- IATA: n/a; ICAO: n/a;

Summary
- Airport type: Public & civilian
- Owner/Operator: Pader District Administration
- Location: Pader, Uganda
- Elevation AMSL: 3,369 ft / 1,027 m
- Coordinates: 02°51′08″N 33°04′48″E﻿ / ﻿2.85222°N 33.08000°E

Map
- Pader Airfield Location of Pader Airfield in Uganda

Runways
| Direction | Length |  | Surface |
| m | ft |
| 00/18 | 1,200 | 3,937 | Murram |

= Pader Airfield =

Airfield in Uganda

Pader Airfield (also Patongo Airfield) is an airfield serving Pader and Patongo, two towns, 33 km apart, in the south-eastern part of Pader District, in the Northern Region of Uganda.

==Location==
The airfield is located in Lunar Parish, within Pader District, approximately 324 km, by air, and 475 km, by road, north-east of Entebbe International Airport, Uganda's largest airport. Gulu Airport lies approximately 106 km, as the crow flies, south west of Pader.

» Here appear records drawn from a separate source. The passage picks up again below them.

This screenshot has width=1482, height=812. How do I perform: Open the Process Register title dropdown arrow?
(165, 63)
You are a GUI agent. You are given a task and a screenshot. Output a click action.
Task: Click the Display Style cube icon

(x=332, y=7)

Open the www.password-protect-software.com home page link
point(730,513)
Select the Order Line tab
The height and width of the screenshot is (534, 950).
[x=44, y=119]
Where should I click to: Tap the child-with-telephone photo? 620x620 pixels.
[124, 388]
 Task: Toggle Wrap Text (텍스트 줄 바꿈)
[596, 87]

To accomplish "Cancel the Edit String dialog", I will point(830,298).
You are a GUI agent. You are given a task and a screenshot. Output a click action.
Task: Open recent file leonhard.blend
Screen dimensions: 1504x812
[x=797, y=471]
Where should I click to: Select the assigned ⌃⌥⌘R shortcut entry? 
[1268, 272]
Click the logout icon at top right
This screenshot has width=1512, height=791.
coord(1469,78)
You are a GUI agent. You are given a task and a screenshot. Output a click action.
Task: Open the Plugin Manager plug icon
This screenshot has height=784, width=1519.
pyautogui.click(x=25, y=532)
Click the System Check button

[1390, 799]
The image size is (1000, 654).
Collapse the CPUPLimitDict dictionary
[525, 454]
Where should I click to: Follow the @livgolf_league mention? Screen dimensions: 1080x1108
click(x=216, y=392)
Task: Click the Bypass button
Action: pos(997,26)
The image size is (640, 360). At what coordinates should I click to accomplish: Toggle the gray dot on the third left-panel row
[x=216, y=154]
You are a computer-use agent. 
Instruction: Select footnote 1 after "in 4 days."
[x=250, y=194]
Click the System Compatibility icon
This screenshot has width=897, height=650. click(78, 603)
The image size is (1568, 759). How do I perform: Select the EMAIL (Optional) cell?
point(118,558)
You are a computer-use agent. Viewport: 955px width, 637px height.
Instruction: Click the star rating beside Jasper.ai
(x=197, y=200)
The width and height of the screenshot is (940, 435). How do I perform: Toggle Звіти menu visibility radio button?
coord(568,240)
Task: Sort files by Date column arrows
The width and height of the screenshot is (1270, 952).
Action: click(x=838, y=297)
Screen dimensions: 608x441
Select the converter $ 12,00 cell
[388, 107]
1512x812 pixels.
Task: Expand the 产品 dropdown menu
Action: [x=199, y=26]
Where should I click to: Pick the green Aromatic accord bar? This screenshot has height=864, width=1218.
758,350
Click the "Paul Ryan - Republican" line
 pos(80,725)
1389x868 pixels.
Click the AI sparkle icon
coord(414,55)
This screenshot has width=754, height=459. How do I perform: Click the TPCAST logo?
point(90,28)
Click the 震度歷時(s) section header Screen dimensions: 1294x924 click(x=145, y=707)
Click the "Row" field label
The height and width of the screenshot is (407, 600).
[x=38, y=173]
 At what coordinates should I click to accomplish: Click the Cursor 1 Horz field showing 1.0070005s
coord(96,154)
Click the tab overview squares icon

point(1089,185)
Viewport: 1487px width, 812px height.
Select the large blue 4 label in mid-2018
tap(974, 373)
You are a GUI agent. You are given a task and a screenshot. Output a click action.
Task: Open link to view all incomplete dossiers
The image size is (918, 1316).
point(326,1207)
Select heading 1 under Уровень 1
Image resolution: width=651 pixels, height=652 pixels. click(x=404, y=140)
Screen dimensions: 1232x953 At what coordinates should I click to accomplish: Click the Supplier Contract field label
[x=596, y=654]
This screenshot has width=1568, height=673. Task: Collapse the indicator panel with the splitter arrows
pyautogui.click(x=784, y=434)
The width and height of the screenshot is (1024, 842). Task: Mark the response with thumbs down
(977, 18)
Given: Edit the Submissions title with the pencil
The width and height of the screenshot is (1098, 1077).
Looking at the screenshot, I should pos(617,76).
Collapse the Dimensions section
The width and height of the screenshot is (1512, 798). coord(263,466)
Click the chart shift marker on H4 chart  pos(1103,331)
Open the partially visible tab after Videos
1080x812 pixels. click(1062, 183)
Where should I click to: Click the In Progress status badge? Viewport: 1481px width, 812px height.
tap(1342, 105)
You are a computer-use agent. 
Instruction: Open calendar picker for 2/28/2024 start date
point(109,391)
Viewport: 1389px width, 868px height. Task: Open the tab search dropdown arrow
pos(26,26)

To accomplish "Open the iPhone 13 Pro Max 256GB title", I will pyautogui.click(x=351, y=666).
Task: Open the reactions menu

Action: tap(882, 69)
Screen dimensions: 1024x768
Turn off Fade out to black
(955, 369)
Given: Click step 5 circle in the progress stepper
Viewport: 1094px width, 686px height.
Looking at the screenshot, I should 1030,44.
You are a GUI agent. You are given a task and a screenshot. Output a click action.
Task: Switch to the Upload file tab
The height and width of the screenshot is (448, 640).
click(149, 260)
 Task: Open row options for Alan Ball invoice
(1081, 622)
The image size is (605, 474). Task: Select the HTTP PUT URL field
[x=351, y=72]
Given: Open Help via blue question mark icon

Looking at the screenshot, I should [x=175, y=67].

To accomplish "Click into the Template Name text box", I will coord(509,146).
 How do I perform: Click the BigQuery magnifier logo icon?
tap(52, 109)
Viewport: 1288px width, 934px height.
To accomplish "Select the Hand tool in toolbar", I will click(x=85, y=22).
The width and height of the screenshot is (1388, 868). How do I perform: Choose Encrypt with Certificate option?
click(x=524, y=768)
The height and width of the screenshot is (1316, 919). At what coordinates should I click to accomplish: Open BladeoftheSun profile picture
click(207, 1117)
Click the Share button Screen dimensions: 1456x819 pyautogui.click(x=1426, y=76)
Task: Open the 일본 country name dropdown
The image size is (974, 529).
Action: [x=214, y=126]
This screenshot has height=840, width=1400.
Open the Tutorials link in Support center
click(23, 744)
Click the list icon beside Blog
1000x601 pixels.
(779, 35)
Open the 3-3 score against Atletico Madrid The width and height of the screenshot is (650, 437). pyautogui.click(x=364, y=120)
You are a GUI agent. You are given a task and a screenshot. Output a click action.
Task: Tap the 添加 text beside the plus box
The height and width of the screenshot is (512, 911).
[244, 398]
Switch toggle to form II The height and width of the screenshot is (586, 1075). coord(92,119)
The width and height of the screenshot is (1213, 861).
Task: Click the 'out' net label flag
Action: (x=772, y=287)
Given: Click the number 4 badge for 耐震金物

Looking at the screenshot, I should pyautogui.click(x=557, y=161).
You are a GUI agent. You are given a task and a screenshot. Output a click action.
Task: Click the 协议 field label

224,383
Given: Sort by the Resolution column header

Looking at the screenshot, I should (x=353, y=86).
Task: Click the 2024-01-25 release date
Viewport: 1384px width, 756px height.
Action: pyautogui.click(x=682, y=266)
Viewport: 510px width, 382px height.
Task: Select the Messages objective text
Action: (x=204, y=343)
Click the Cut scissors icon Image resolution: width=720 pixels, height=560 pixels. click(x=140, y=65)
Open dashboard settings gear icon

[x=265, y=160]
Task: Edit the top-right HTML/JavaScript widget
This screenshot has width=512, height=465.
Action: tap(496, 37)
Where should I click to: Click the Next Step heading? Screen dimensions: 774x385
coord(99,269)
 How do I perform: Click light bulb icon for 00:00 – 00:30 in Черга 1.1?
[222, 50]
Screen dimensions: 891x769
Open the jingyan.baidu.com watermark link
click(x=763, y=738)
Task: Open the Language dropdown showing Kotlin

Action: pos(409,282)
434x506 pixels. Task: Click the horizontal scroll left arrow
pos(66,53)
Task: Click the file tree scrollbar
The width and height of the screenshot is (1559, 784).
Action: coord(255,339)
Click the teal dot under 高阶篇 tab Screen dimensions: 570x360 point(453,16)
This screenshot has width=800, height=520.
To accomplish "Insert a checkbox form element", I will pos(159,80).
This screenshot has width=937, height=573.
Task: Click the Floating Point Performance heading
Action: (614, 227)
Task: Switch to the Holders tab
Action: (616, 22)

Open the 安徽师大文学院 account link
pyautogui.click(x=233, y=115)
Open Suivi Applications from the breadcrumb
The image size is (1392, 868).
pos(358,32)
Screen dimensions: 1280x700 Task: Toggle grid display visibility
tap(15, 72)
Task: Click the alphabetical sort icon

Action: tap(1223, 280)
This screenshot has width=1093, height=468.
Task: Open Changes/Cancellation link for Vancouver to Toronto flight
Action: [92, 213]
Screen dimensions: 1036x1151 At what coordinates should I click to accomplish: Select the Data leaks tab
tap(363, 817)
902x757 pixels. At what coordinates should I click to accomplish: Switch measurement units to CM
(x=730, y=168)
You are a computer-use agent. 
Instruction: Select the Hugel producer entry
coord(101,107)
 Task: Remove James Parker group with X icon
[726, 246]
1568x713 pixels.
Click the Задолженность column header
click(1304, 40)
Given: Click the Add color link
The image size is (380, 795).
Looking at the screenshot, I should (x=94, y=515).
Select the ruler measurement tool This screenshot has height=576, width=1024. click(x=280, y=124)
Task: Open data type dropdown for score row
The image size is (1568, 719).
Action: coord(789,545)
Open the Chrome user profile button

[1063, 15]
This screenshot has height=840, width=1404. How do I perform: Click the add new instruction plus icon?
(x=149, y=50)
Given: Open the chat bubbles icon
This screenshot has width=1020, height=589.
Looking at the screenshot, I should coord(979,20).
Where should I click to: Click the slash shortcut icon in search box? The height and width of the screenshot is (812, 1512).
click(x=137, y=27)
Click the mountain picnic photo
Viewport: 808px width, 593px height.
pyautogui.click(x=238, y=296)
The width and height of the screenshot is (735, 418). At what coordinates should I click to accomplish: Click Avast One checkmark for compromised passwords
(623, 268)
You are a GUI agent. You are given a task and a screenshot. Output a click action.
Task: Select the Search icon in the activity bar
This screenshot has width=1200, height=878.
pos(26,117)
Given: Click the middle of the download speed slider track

The airfield's runway measures 1200 m, in length and is 20 m wide with a 25 cm murram surface. The town of Pader lies at an average elevation of 1027 m above mean sea level The geographical coordinates of the arfield are: 02°51'08.0"N, 33°04'48.0"E (Latitude:2.852222; Longitude:33.080000).

==Overview==
The airfield was developed in 2006, by Medair, a non-profit based in Geneva, Switzerland, to serve the people of Patongo and surrounding communities. Medair received financial and other support from the European Union to complete this infrastructure development. The airfield cost USh250 million to build in 2006 (approx. US$100,000 in 2006 money). At the time of commissioning, Medair deeded the maintenance and management of the airstrip to local authorities.

Pader airfield was built to facilitate safe travel for aid workers who were working with the estimated 40,000 people who were confined to the Patongo IDP Camp, at the height of the LRA insurgency in the early and mid 2000s.